(Saved data entries)
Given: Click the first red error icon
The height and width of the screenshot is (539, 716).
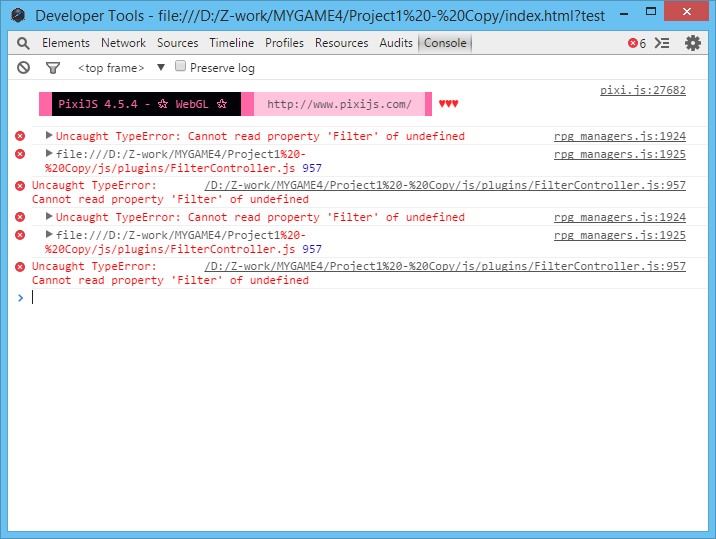Looking at the screenshot, I should point(20,136).
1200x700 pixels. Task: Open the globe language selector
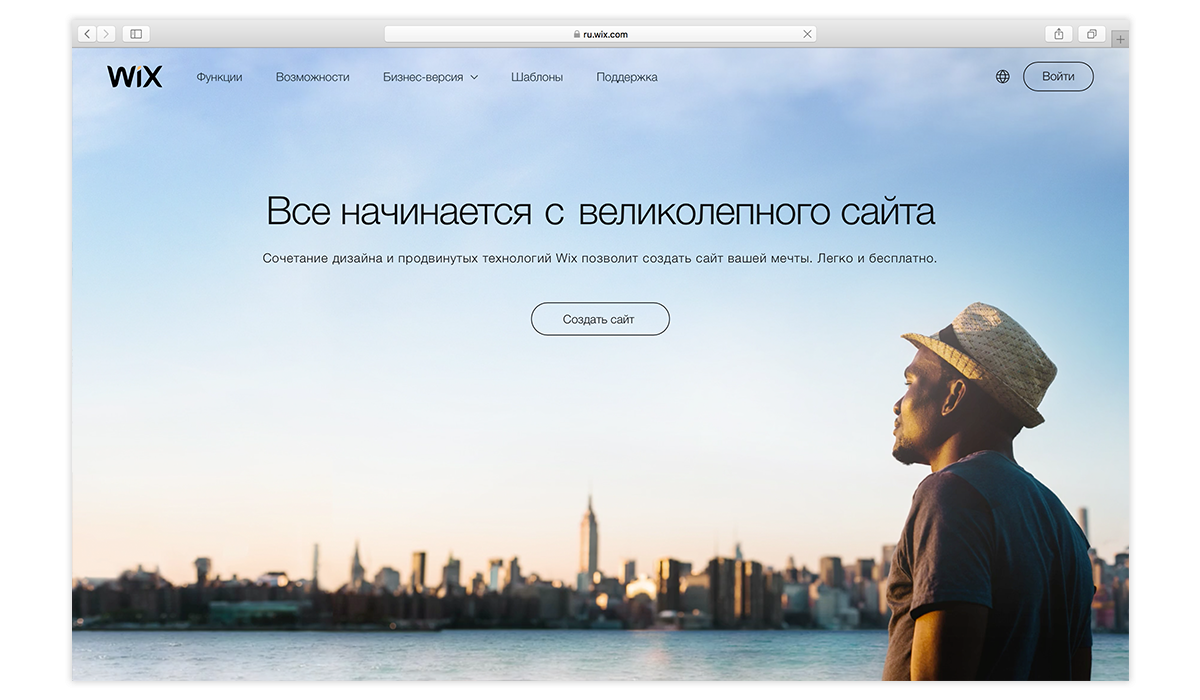(x=1002, y=77)

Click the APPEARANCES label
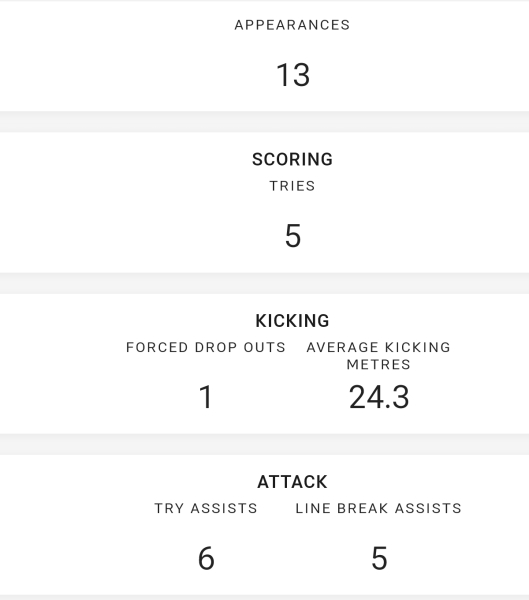pos(292,25)
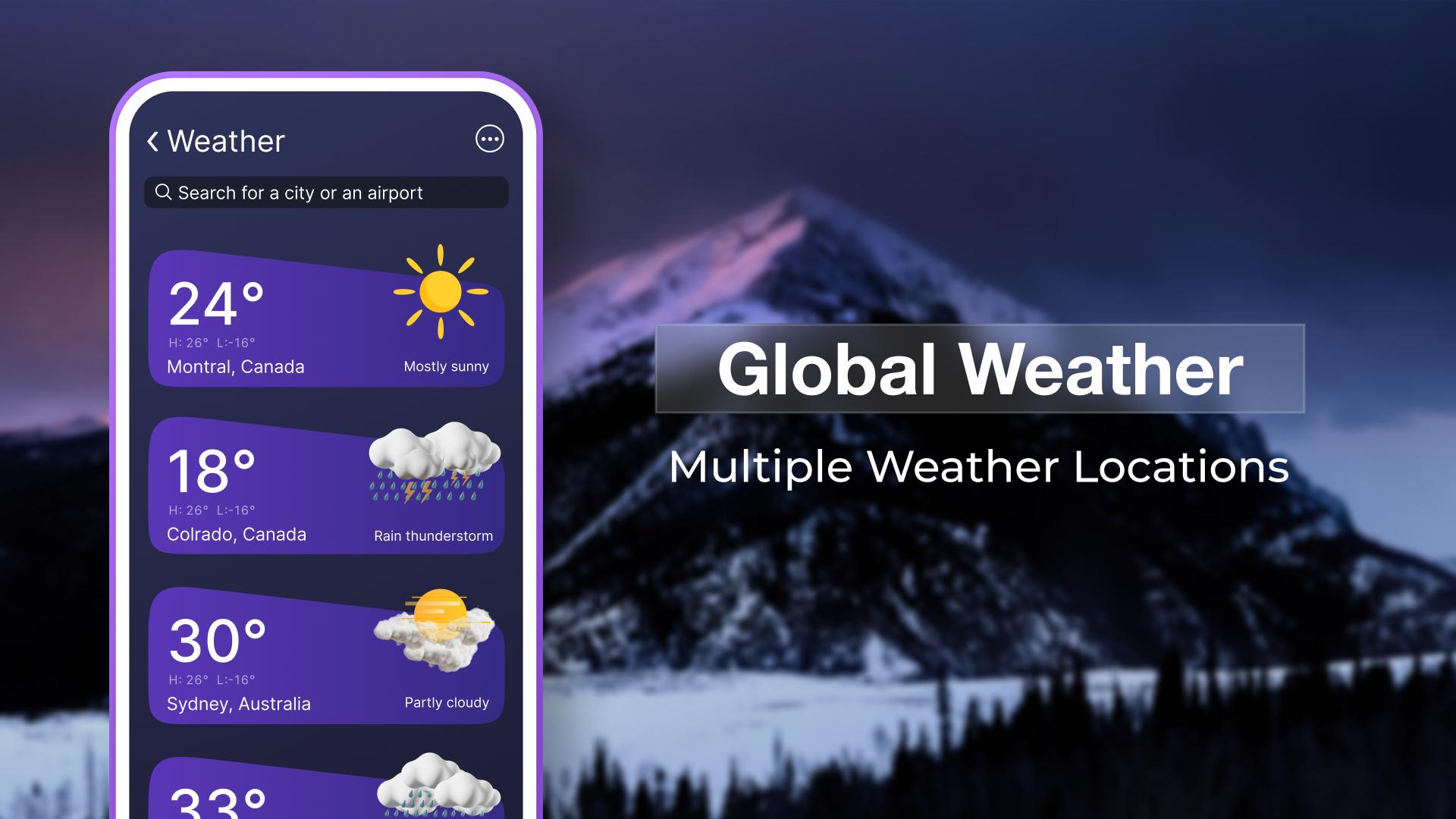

» **What the task requires**: What the answer needs is every record above, exactly as written, and no pictures.

» **Exercise answer**:
Given: Click the first red error icon
The height and width of the screenshot is (539, 716).
Looking at the screenshot, I should point(20,136).
1200x700 pixels. Task: Open the globe language selector
(x=1002, y=77)

Click the APPEARANCES label
pos(292,25)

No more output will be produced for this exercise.